"The girl? Oh, she's Lightfoot's sister. She's going to teach our school, Jelly."

"School?" chorused six shaken voices.

"Now I know you're lying, Bud," Gelle mourned. "I've got to have a serious talk with you, I kin see that. This habit of lyin' where there ain't no cause or provocation—if you'll walk awn over to the Rock with me now, Bud, I'll tell you what I think about it."

"It's him that'll do the tellin', and that right now," a voice broke in ominously. "They's a certain Meddalark that won't have a damn' chirp left in 'im, time we git the pinfeathers plucked out. Us fellers have stood about all we're goin' to from Bud."

"Just another prophet in his own country," sighed Bud, reaching out a hand for Gelle's tobacco sack because he was too lazy to reach into his pocket for his own. "She is Lightfoot's sister. And the bank was robbed, and Charlie Mulholland was killed. I discovered him myself—"

Half an hour went to the telling of the story to the smallest detail, accurately as if he were talking before a jury. For when all the jokes were done, Bud appreciated the hunger these young men felt for news of their world after plugging hard on round-up. They were sick of their own stale company and they craved action, even the vicarious excitement of Bud's experiences. He gave them all he knew, and by the time he had exhausted his store of impressions each man there could visualize the whole affair so far as Bud knew it.

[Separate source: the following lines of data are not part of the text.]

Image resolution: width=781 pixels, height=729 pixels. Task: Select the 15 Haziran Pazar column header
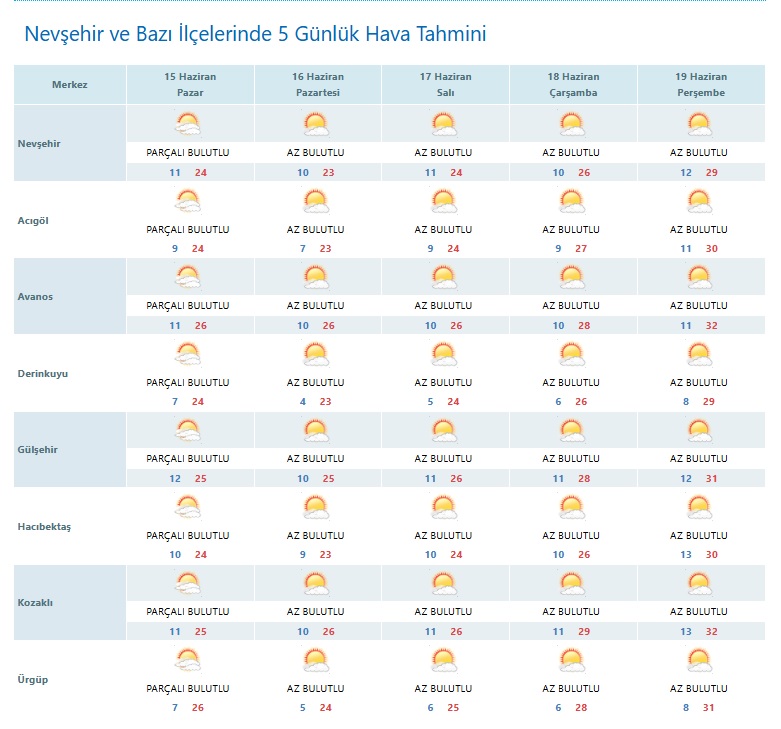tap(190, 85)
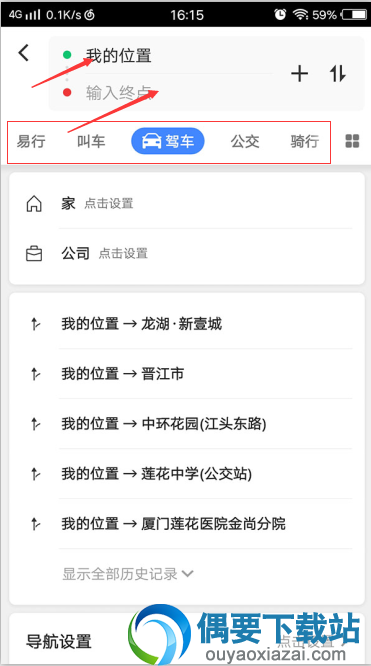Image resolution: width=371 pixels, height=666 pixels.
Task: Tap the home house icon
Action: [x=34, y=204]
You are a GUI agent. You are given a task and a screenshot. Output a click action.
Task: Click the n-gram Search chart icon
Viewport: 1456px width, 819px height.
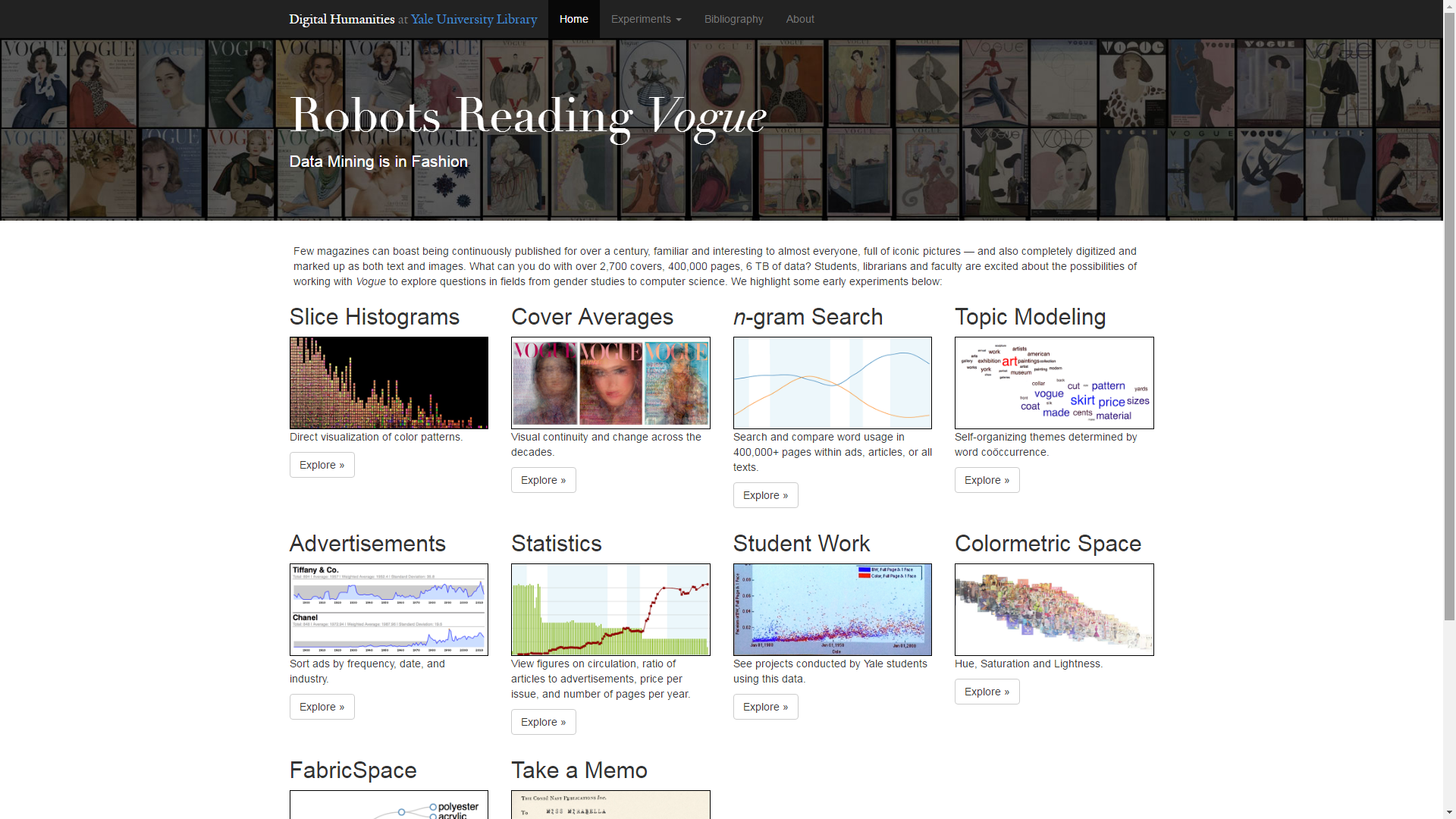[x=833, y=383]
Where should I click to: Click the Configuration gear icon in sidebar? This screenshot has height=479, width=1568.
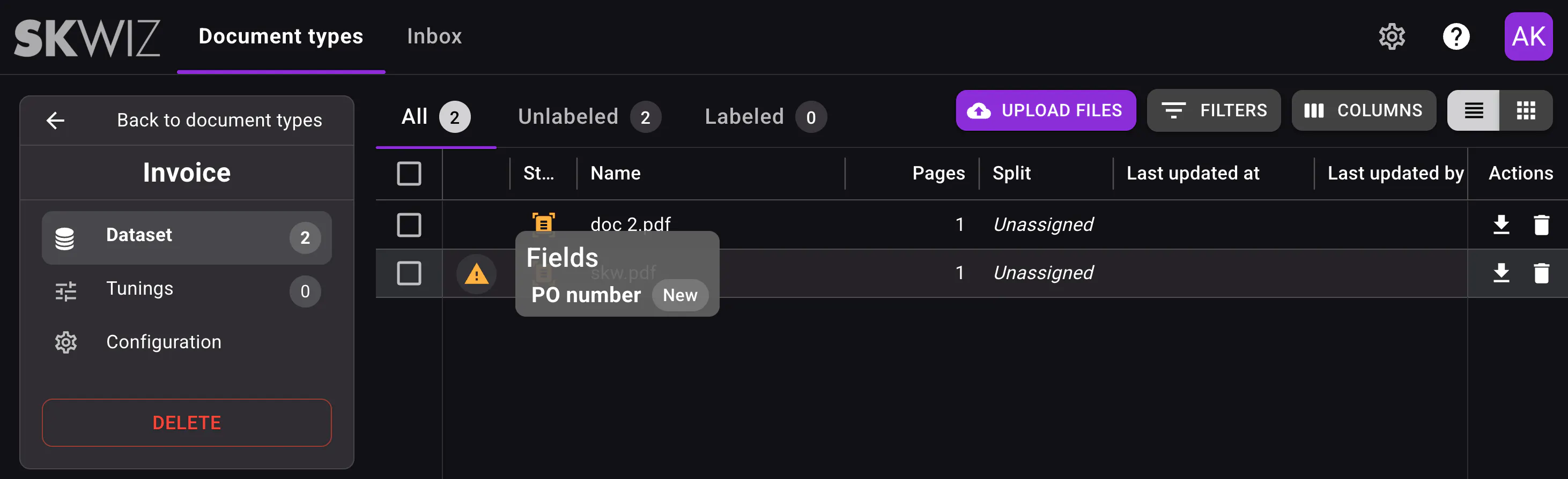[x=66, y=342]
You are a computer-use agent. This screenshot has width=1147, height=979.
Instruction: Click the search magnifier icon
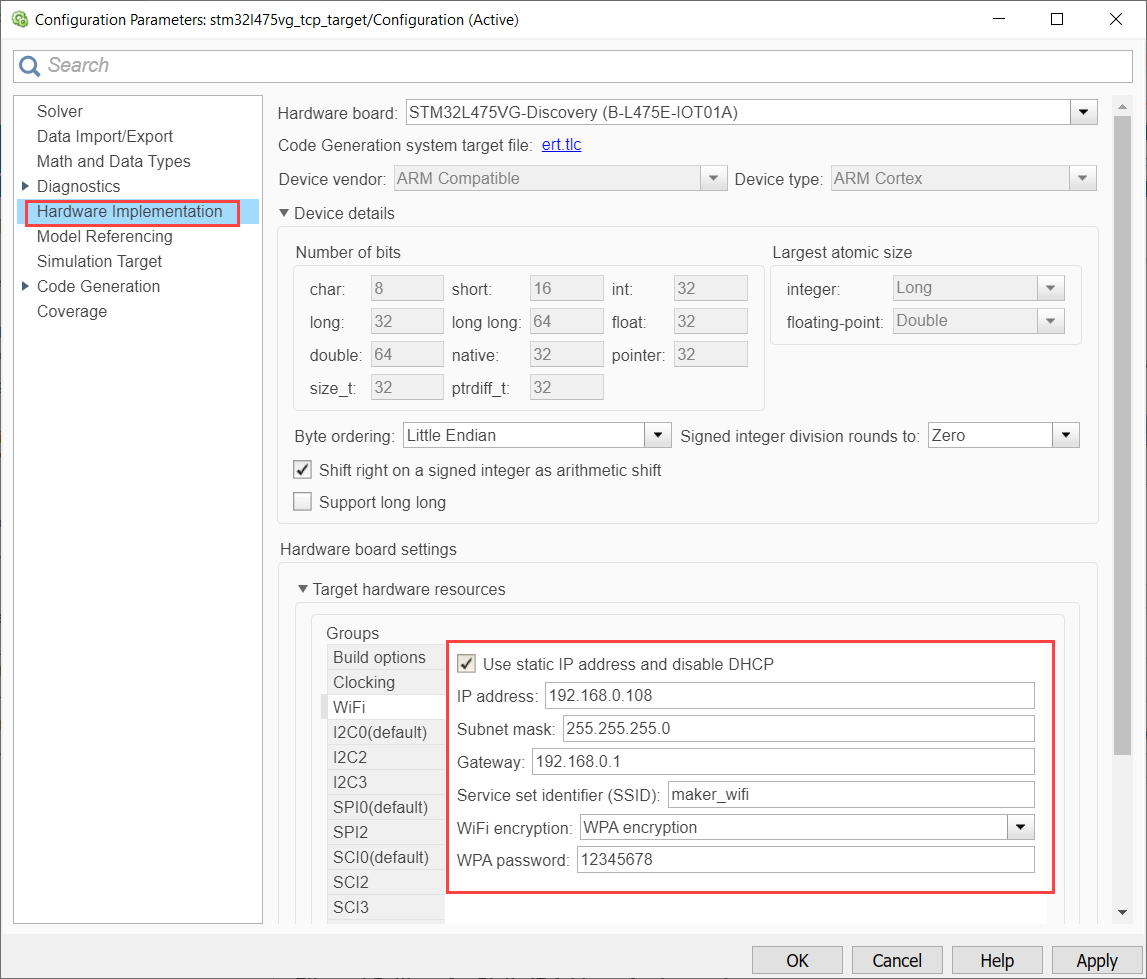[x=30, y=66]
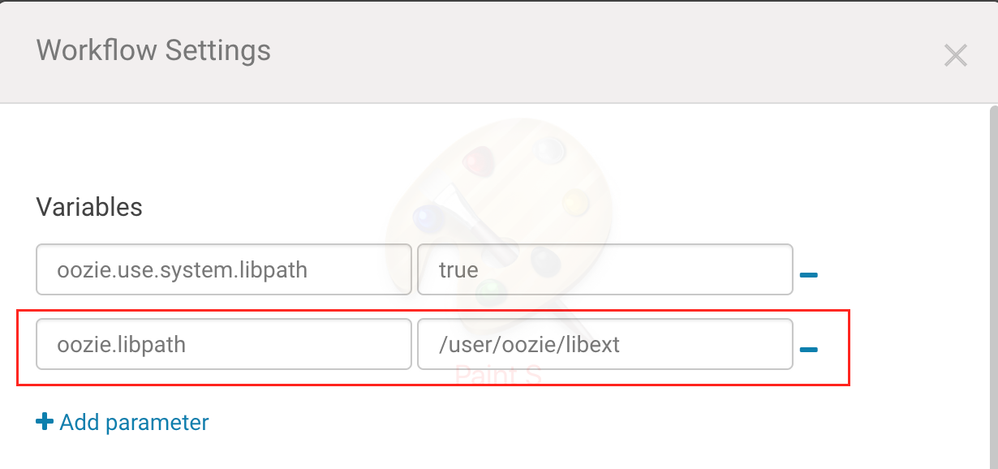
Task: Edit the libext path value
Action: [604, 345]
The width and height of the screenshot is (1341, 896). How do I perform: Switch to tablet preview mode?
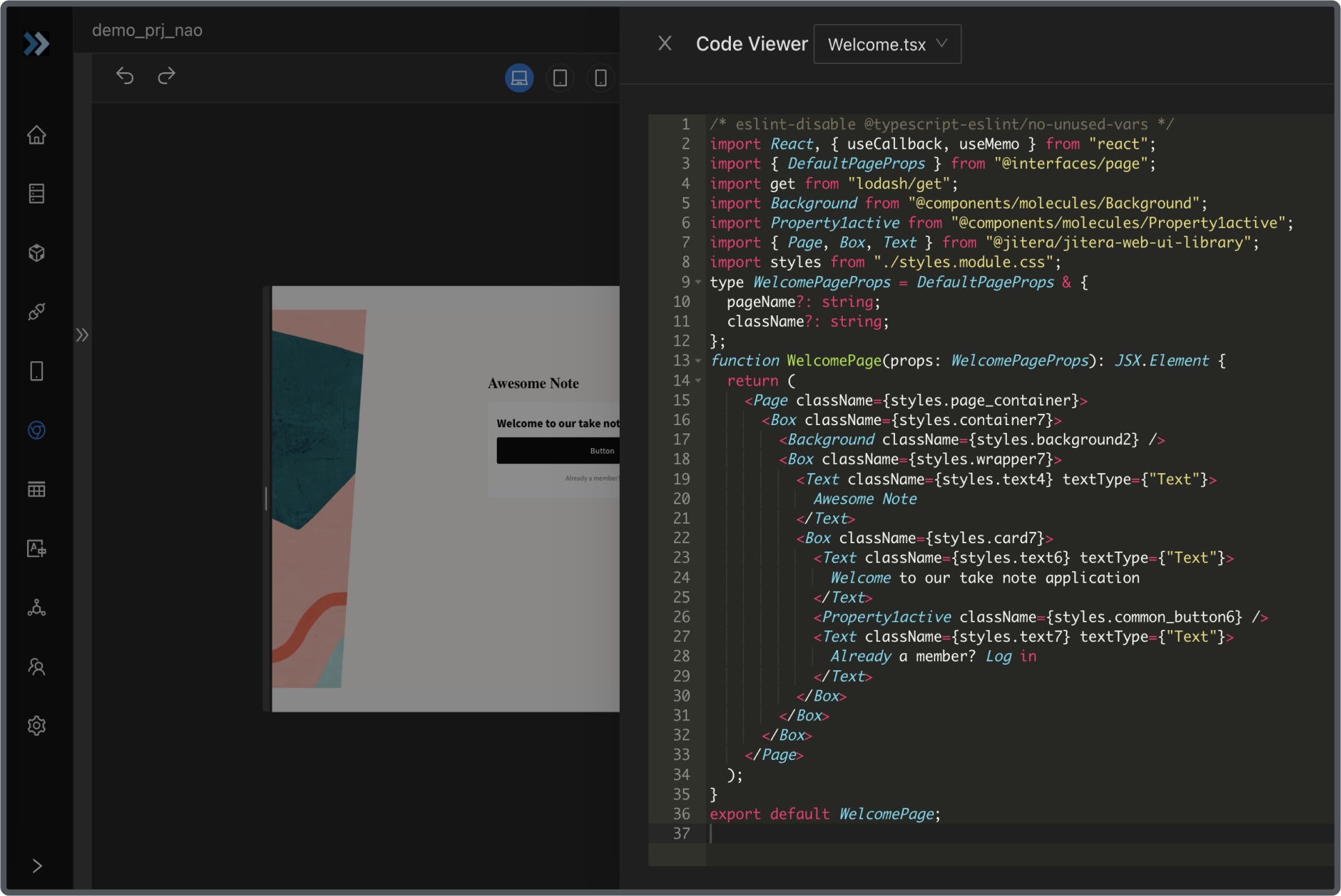pos(560,78)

They discussed at length the mystery of its quiet perpetration on the edge of banking hours while forty or fifty men foregathered within gunshot of the place. Then Tony Scarpa, more American than his name implied, swung to the more immediate event.

"Who's Lightfoot and who's his sister, and what's the joke about teaching our school?"

"Straight goods." In the narrowing shadow as the moon swam higher they could see Bud's eyes gleam with mischief. "Lightfoot's a pilgrim; an artist, so he says. I know he's a darn good dancer, for I saw him dance. His sister's a pilgress. They went broke when the bank did, and had to rustle jobs—being perfect strangers in the country and having a bad habit of eating every day. She wanted a school to teach. That's the first and only thing a girl from the East ever thinks of when she comes West; that and marrying some cattle king and wearing diamonds. He wanted to be a cowboy—and I, being an accommodating cuss, gave them both jobs. I recalled the fact that there's a lot you fellows don't know yet, and while you're acquiring useful knowledge she can study your types. You see—"

"Study our what?" A man leaned forward so that the moon shone fully and clearly on his astonished face.